By Angelos Anastasiou

Five bills establishing a bank-depositors’ guarantee fund for insured deposits up to €100,000, as well as a bank-resolution fund, were discussed by the House Finance committee on Tuesday.

The bills aim to harmonise Cyprus with European directives, and should have been voted into law – the resolution fund by end 2014, and the deposit fund by July 2015.

Per the provisions of the proposals, oversight authorities will be able to intervene in a timely and speedy manner in a distressed financial institution or investment firm to ensure continuity of its critical financial operations and minimise impact of the company’s resolution to the financial system and the economy.

According to the proposed legislation, losses will burden primarily shareholders, and then creditors, while maintaining the principle that no creditor can be burdened with losses greater than they would have had the company been liquidated.

The bill on creating the two guarantee funds – one for insured bank deposits, and another for the orderly resolution of banks of investment firms – calls for the mandatory contribution of banks’ total insured deposits, currently estimated at €24 billion, to the tune of 0.8 per cent by July 2024 for the deposit-guarantee fund, and 1 per cent by end 2024 for the resolution fund.

Speaking to reporters after the session, committee chairman Nicolas Papadopoulos welcomed the fact that lessons were learned from the tragedy Cyprus faced in March 2013, both at local and European level.

“Funds will be created, both at national and European levels, for the protection of deposits, and clearly-defined procedures for the bail-in of deposits that was imposed on Cyprus at the time,” he said.

“It is not yet clear whether a European deposit-guarantee mechanism will be created.

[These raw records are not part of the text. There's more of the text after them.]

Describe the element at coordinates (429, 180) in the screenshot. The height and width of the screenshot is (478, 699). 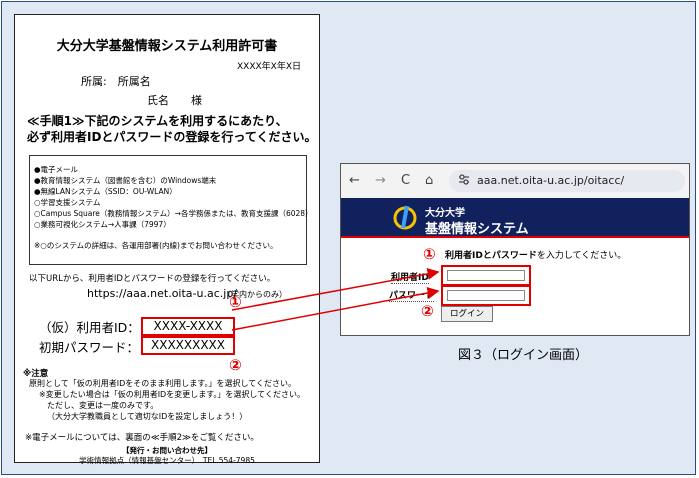
I see `home-icon: ⌂` at that location.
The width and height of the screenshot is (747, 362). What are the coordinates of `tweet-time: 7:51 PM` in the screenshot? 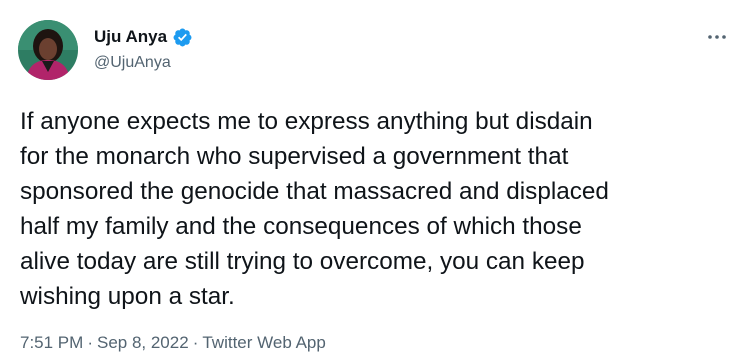 It's located at (52, 342).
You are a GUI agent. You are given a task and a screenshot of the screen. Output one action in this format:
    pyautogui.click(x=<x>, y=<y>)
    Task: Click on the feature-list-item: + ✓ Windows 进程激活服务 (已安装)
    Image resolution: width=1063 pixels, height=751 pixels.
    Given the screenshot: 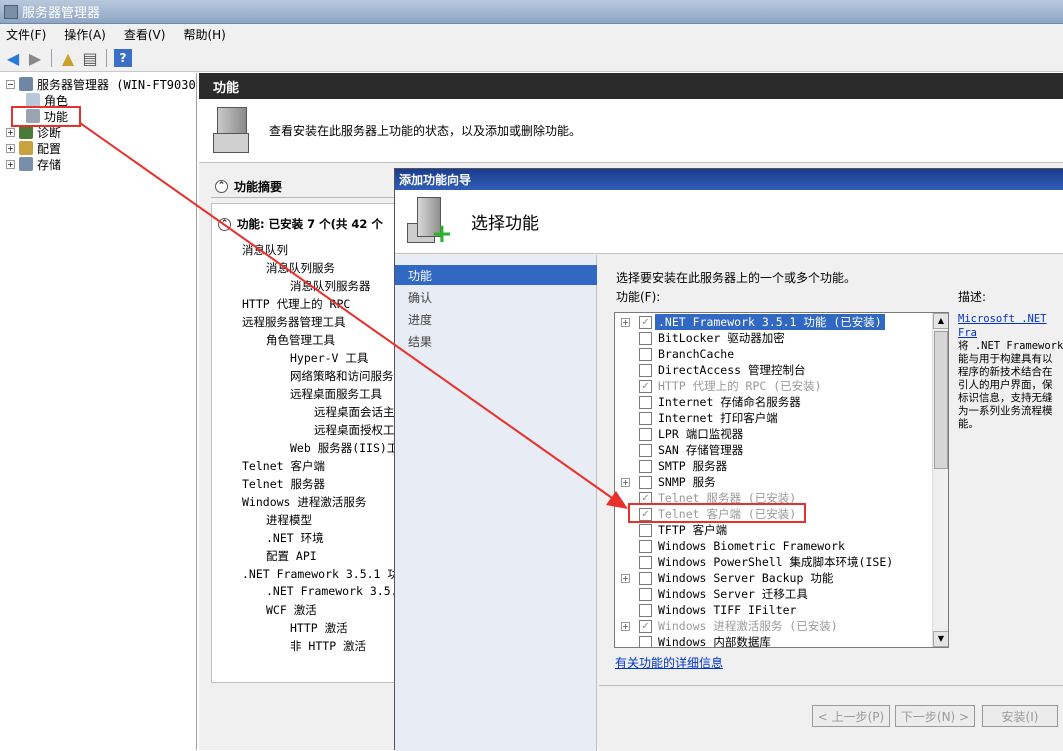 What is the action you would take?
    pyautogui.click(x=774, y=626)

For now, our European partners have asked us to create our own, to which credit institutions will contribute so that a fund for the protection of insured deposits can be tapped in case a bank goes into resolution.”

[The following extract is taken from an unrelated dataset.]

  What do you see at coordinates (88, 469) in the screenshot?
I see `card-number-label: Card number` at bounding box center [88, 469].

At 0.8 per cent of total insured deposits, he added, the fund cannot cover the billions parked in Cypriot banks, but it is a positive step that sends a message of stability and security.

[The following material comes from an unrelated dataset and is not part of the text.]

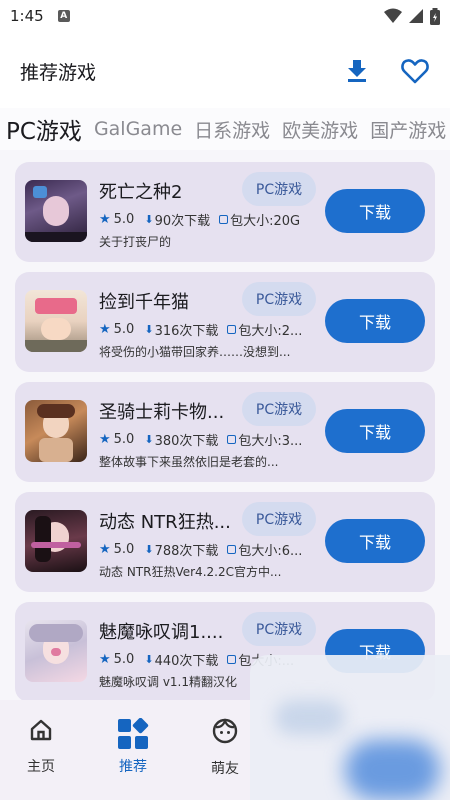  I want to click on status-icons, so click(412, 16).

“It is also clarified that, in the case of a bail-in, the first to pay for losses are shareholders, then bondholders, and finally bank depositors, with insured deposits protected by the deposit-guarantee fund,” Papadopoulos said.

Questions remain, he added, on whether pension and provident funds can be protected, and “ambiguities” over procedures of offsetting loans against deposits.

“Our effort is for this legislative framework to be voted into law, not only because Cyprus is currently facing a reasoned-opinion procedure from the European Union over our failure to meet harmonisation deadlines, but also because we feel that expedited ratification will strengthen the sense of security for deposits in the Cypriot banking system,” he said.